▸ **Material provided**
******
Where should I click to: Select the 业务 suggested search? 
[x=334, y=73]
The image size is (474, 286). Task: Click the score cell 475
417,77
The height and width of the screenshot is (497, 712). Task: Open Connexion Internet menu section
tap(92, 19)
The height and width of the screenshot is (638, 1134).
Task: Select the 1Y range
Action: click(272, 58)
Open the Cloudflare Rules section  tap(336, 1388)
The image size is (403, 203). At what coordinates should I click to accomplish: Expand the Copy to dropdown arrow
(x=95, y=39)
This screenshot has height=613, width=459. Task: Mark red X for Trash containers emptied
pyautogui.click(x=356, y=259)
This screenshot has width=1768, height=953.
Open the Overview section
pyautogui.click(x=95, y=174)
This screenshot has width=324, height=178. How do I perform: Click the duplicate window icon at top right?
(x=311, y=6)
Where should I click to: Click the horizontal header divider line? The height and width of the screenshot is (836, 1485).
******
▸ **Task directions**
Reproduce exactly the lines from the one containing "Open the Cloudflare" through the last line of the records above, including both, and nothing else.

▸ **Response to the exercise**
Open the Cloudflare Rules section  tap(336, 1388)
The image size is (403, 203). At what coordinates should I click to accomplish: Expand the Copy to dropdown arrow
(x=95, y=39)
This screenshot has height=613, width=459. Task: Mark red X for Trash containers emptied
pyautogui.click(x=356, y=259)
This screenshot has width=1768, height=953.
Open the Overview section
pyautogui.click(x=95, y=174)
This screenshot has width=324, height=178. How do I perform: Click the duplicate window icon at top right?
(x=311, y=6)
Where should I click to: Click the horizontal header divider line? The height and width of the screenshot is (836, 1485).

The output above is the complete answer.